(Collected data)
______
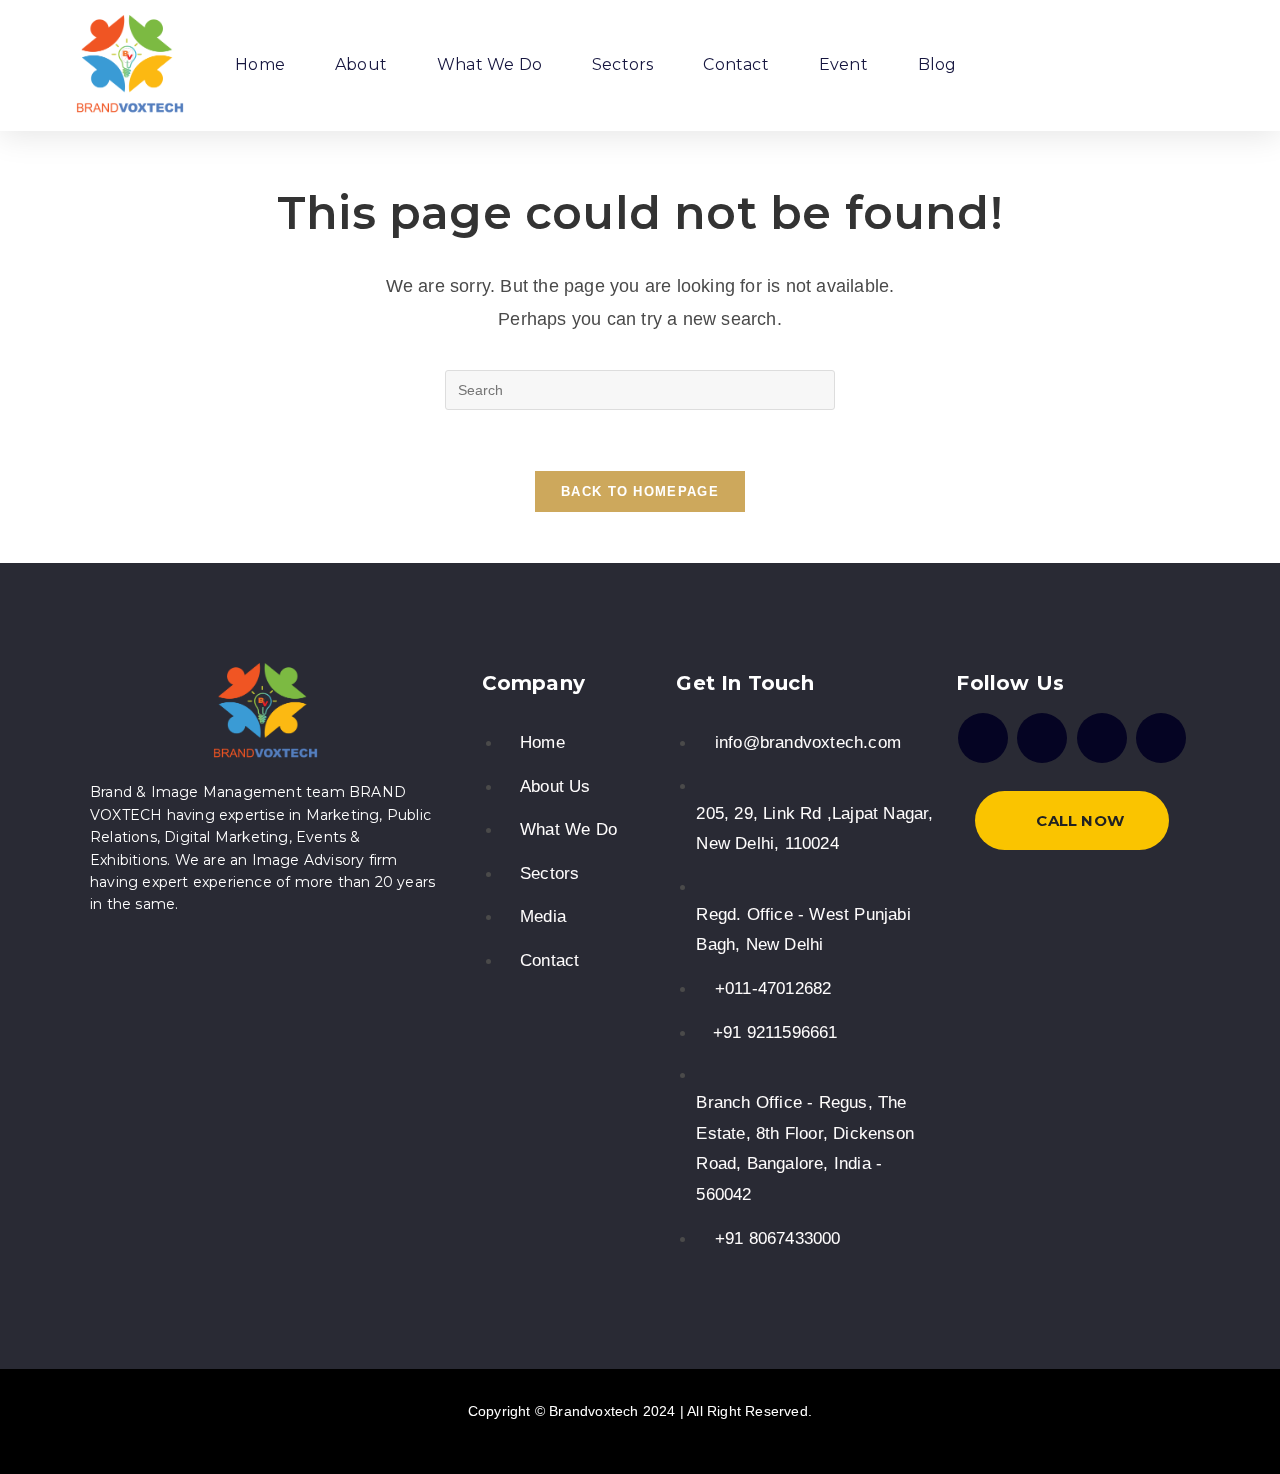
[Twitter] (1102, 738)
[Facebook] (983, 738)
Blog (937, 64)
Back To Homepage (640, 491)
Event (843, 64)
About (361, 64)
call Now (1080, 820)
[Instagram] (1042, 738)
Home (260, 64)
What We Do (489, 64)
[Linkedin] (1161, 738)
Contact (735, 64)
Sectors (622, 64)
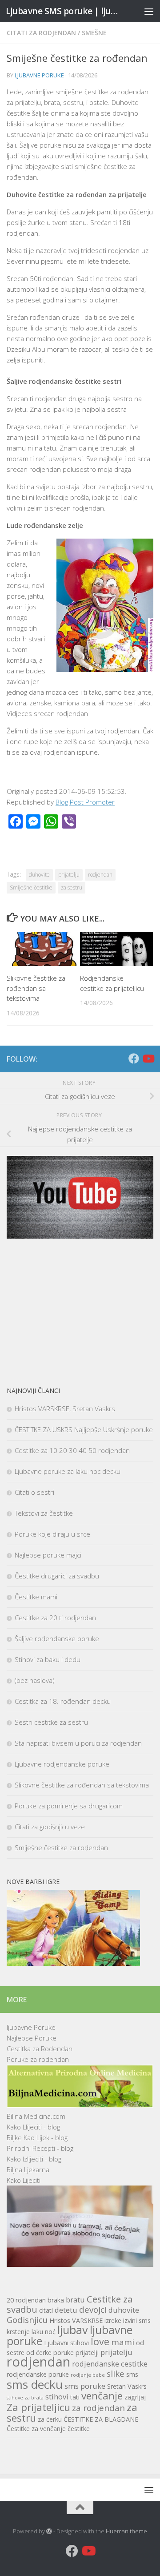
______
__WHAT YOU WILL DO__: Any picture among the entries must be skipped; copy all else exactly.

__EXPECTED ANSWER__:
[Twitter] (1102, 738)
[Facebook] (983, 738)
Blog (937, 64)
Back To Homepage (640, 491)
Event (843, 64)
About (361, 64)
call Now (1080, 820)
[Instagram] (1042, 738)
Home (260, 64)
What We Do (489, 64)
[Linkedin] (1161, 738)
Contact (735, 64)
Sectors (622, 64)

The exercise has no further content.